IMO Statement - 21 January 2017
IMO to enter talks with Department of Health on Living Out Allowance
At a meeting of the IMO NCHD Committee and IMO Council today the members considered an invitation from the Department of Health to enter talks on the issues relating to the Living Out Allowance.
Despite reservations as to the willingness of the Department of Health and Department of Public Expenditure and Reform to engage meaningfully in addressing these matters, the IMO have agreed to defer the ballot for Industrial Action by NCHDs pending the outcome of the talks. However it should be noted that the IMO is proceeding with its legal action against the HSE in regard to the Living Out Allowance and this matter is scheduled for hearing in the High Court on 21st February 2017. Should agreement not be reached in these discussions the IMO will reactivate the ballot for industrial action by Non Consultant Hospital Doctors.
Speaking today Dr John Duddy, President of the IMO said “The prime concern of doctors is the care of patients and no doctor wants to take industrial action. However given the persistent attitude of Government and the HSE who show a blatant disregard for NCHDs we have had no choice but to consider industrial action. While we are prepared to enter discussions and we hope those discussions will yield a positive result there are many issues that need to be addressed to stop the trend of doctors leaving Ireland to work abroad. The reasons why doctors leave Ireland are multi faceted and are not just about pay but also around training, working conditions and career progression. Government must recognise this and develop a coherent retention programme to keep our doctors in Ireland.”
NCHDs to Ballot for Industrial Action: Full Statement
Government pay policy is leading to insufficient numbers of doctors to adequately treat patients
Patients will suffer in the long run with increasing waiting lists, more overcrowding in Emergency Departments and not enough services provided by GPs
The Council of the Irish Medical Organisation met today and has unanimously supported Non Consultant Hospital Doctors in their ongoing and longstanding efforts to have their contracts honoured in terms of the unilateral withdrawal of a Living Out Allowance in 2012 and other issues around training. While negotiations on these matters are due to commence next week IMO Council fully support their colleagues in taking industrial action, up to and including strike action, to resolve matters should the negotiations not yield an adequate response from Government. The HSE and Department of Health refused to negotiate on the issues over the past number of years and instead have forced doctors to resort to legal proceedings in the High Court and now the possibility of industrial action.

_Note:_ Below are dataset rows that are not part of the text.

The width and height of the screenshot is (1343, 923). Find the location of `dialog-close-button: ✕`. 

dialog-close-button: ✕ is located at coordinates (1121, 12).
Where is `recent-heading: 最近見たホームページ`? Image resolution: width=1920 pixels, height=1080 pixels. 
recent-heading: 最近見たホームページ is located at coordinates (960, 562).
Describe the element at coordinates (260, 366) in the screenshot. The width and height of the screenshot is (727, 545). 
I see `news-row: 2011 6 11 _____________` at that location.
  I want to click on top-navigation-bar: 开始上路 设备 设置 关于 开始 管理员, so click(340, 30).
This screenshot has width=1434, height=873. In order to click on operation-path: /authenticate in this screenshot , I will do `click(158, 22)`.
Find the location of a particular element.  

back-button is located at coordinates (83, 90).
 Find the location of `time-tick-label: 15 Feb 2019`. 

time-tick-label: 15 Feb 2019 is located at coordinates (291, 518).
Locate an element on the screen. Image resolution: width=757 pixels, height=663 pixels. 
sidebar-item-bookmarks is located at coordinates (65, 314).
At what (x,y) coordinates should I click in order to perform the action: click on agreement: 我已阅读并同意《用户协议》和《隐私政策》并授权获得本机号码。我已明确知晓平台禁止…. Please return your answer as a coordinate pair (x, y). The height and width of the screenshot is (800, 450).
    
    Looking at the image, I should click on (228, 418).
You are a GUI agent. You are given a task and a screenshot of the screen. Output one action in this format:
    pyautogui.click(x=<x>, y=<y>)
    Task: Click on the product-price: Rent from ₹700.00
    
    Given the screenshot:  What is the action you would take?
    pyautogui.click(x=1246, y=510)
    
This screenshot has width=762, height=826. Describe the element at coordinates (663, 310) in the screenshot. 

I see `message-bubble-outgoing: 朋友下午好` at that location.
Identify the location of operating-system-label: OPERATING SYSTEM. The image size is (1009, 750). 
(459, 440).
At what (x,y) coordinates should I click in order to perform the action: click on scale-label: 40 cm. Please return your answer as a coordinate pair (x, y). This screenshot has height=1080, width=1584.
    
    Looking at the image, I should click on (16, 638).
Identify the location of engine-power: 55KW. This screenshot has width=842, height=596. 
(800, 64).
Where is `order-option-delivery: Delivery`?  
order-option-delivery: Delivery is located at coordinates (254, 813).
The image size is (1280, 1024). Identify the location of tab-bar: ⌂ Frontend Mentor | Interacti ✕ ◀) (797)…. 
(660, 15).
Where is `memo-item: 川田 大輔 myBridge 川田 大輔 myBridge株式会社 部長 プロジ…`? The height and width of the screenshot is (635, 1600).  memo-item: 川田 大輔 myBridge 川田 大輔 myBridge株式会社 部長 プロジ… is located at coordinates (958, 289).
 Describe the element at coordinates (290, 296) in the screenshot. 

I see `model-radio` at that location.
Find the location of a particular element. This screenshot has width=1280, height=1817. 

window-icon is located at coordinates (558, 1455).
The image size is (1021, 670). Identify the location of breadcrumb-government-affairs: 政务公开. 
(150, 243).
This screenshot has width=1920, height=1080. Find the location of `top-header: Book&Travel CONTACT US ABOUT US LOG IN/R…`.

IMO Council have strongly criticised the Government and in particular the Department of Public Expenditure and Reform for policies that are endangering our health services and patient safety with a health system that has too few consultants, increasing trends of emigration amongst our NCHDs, GP services at crisis point and inadequate public health planning. The direct consequence to patients of such policies are increasing waiting times, too few hospital beds, cancellation of procedures, persistent overcrowding in our Emergency Departments and inadequate resources to provide care at GP level.
Speaking today the President of the Irish Medical Organisation Dr John Duddy said “The pay policy of this Government in relation to members of the medical profession has led directly to the inability of our health services to retain or recruit doctors. We already have too few doctors in this country to deliver adequate services to patients yet Government have consistently ignored the fact that if you breach contracts and deliberately create a policy that disrespects and devalues doctors they will simply choose to work for countries that value them and allow them to do the work for which they have trained. Doctors, like other members of the public services, were prepared to take cuts in the recession however the cuts applied to members of the medical profession and the consistent breaches of contracts were over and above those suffered by other public service employees. With policies like this in place our health services will continue to roll from crisis to crisis and patients will suffer. Doctors do not want to take industrial action but will be forced to do so by a Government that refuses to acknowledge or deal with the problem.”